• **Directions**
No pictures, please: print exactly the lines from the one that contains "Click the Adobe logo at top right" through the last line of the listing.

• **Records for the exercise**
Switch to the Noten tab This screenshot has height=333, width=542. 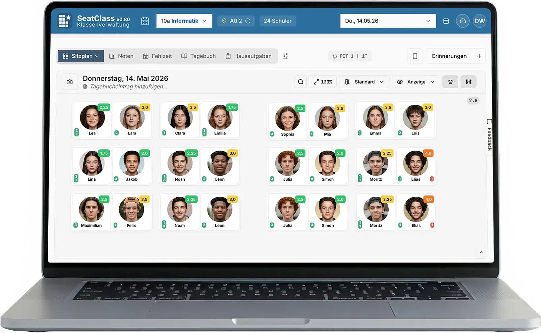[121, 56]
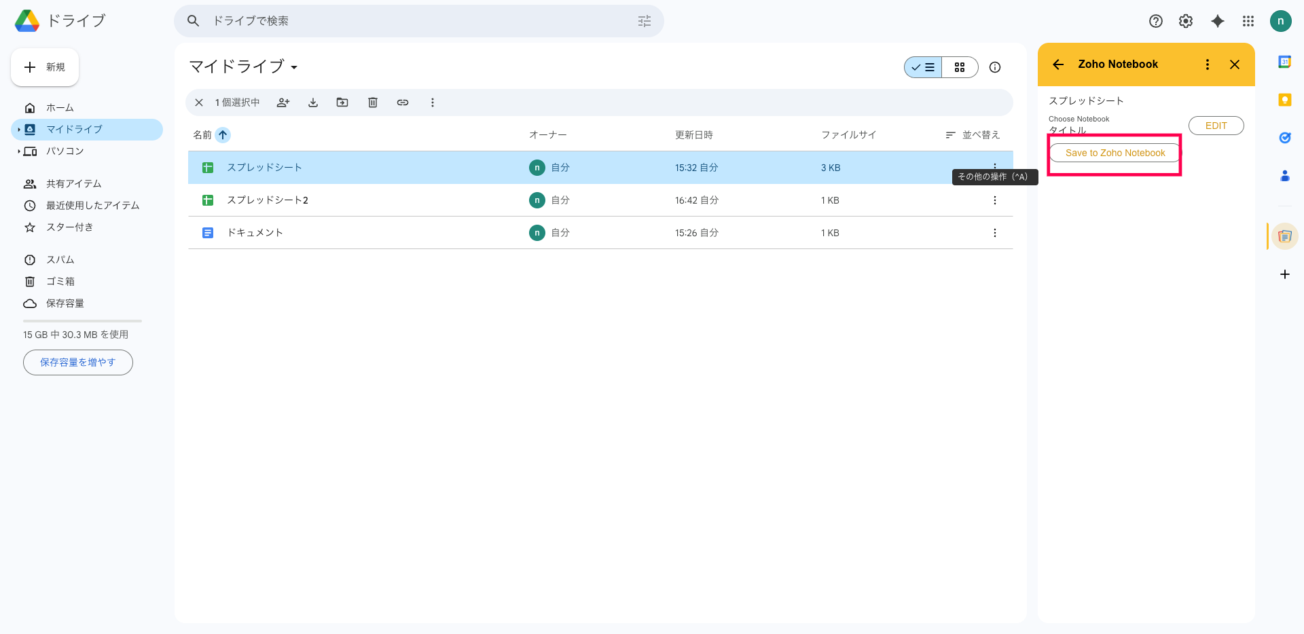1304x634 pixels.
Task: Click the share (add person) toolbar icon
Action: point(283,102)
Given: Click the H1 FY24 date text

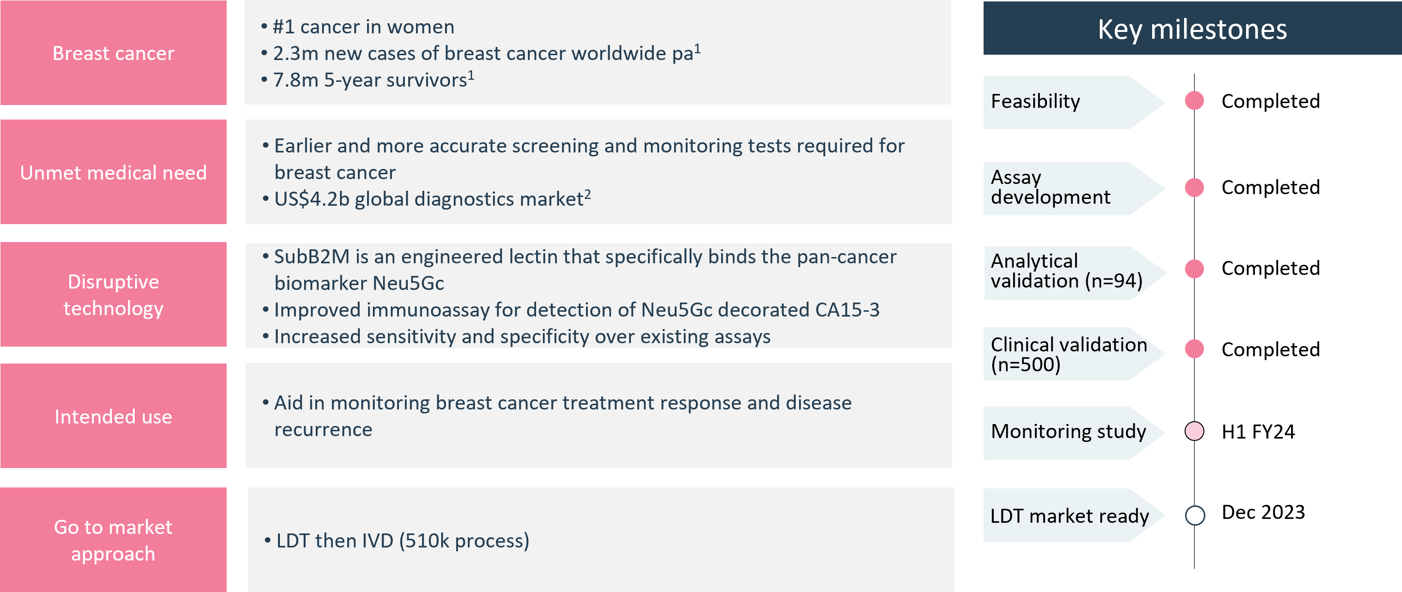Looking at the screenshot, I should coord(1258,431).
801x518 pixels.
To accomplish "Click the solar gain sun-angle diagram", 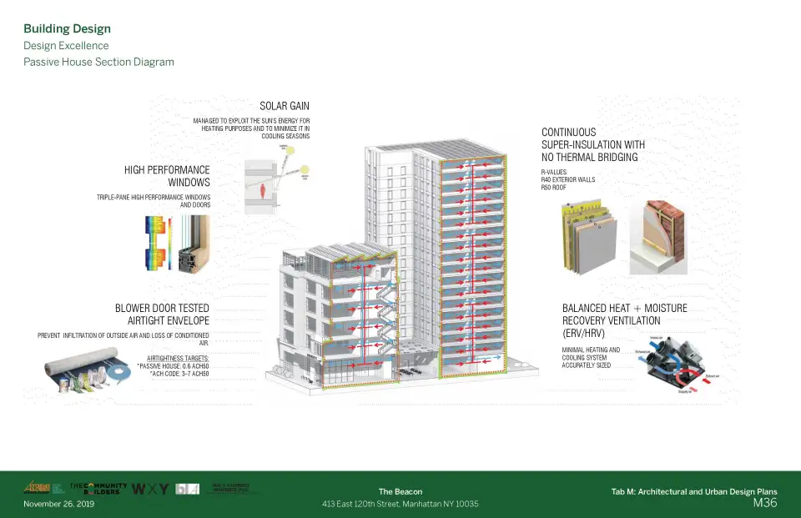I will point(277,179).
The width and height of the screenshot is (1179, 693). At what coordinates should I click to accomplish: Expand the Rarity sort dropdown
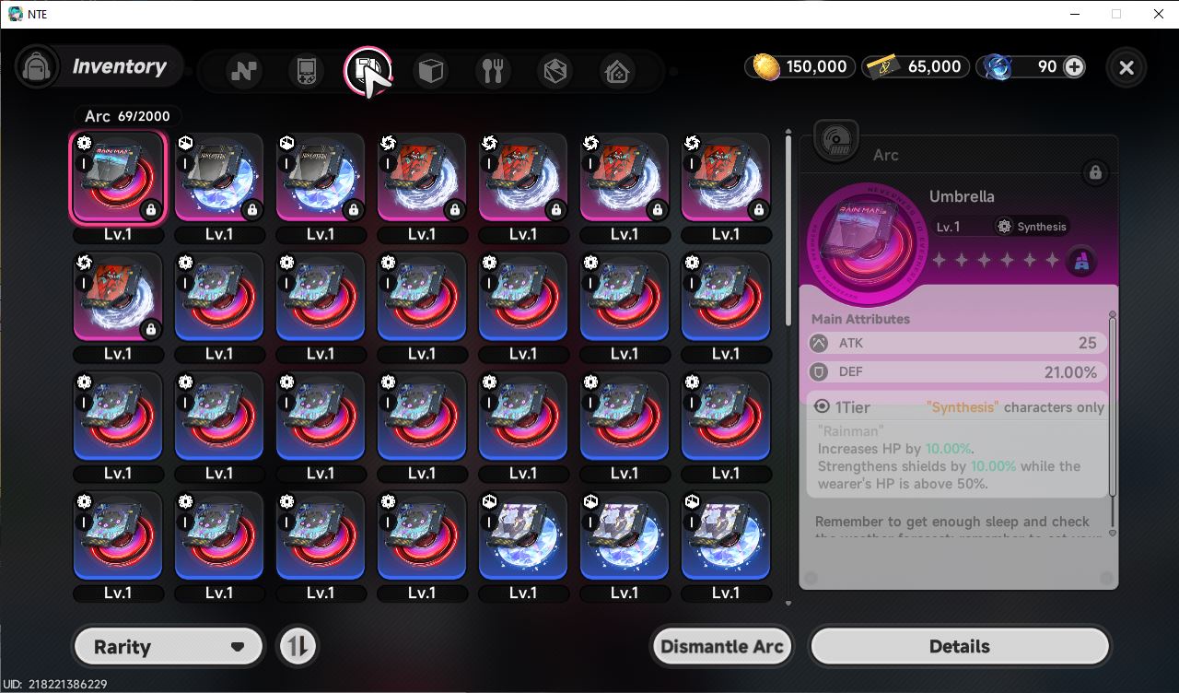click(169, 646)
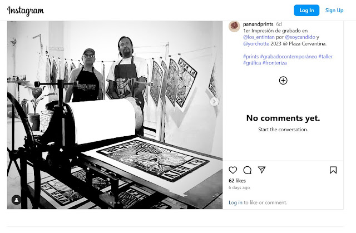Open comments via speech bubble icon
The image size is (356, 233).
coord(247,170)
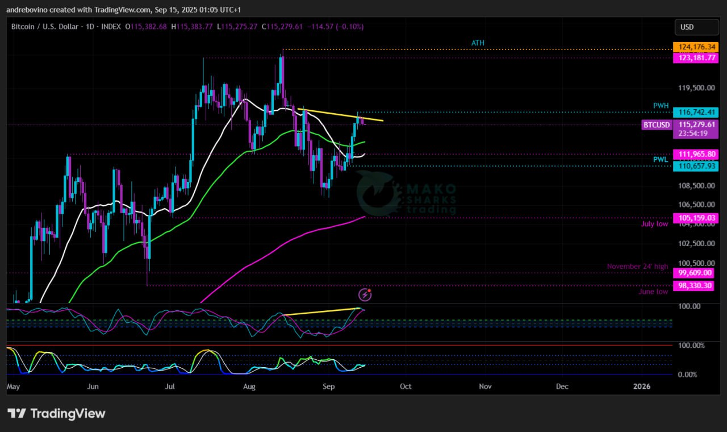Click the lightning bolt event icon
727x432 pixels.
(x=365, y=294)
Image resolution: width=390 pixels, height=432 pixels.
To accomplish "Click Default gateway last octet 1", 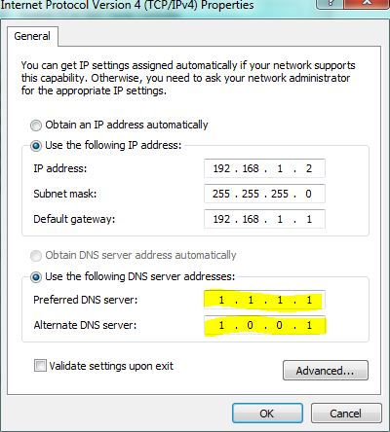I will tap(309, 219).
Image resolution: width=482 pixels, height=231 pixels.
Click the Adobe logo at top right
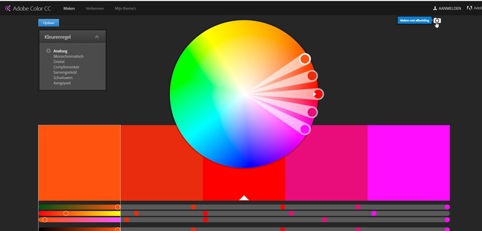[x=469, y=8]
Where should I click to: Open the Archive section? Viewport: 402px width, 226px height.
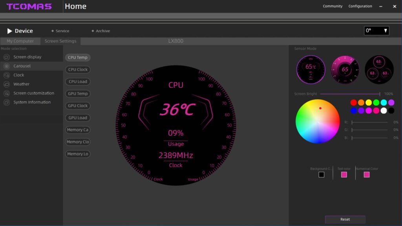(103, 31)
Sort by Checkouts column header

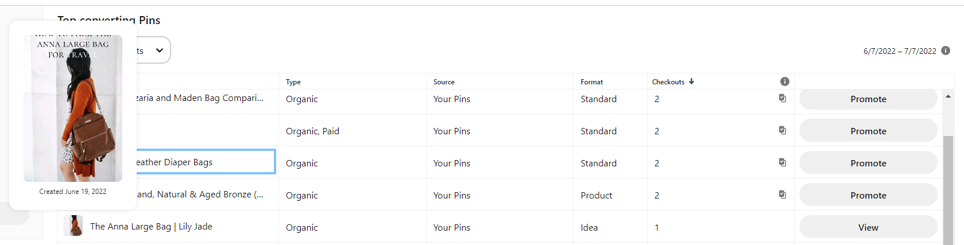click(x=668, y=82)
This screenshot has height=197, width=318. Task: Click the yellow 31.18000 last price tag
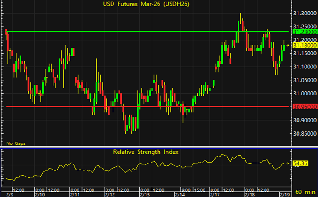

• **Task solution**
Click the Adobe logo at top right
[x=469, y=8]
Where should I click to: Open the Archive section? Viewport: 402px width, 226px height.
(103, 31)
Sort by Checkouts column header

click(x=668, y=82)
This screenshot has height=197, width=318. Task: Click the yellow 31.18000 last price tag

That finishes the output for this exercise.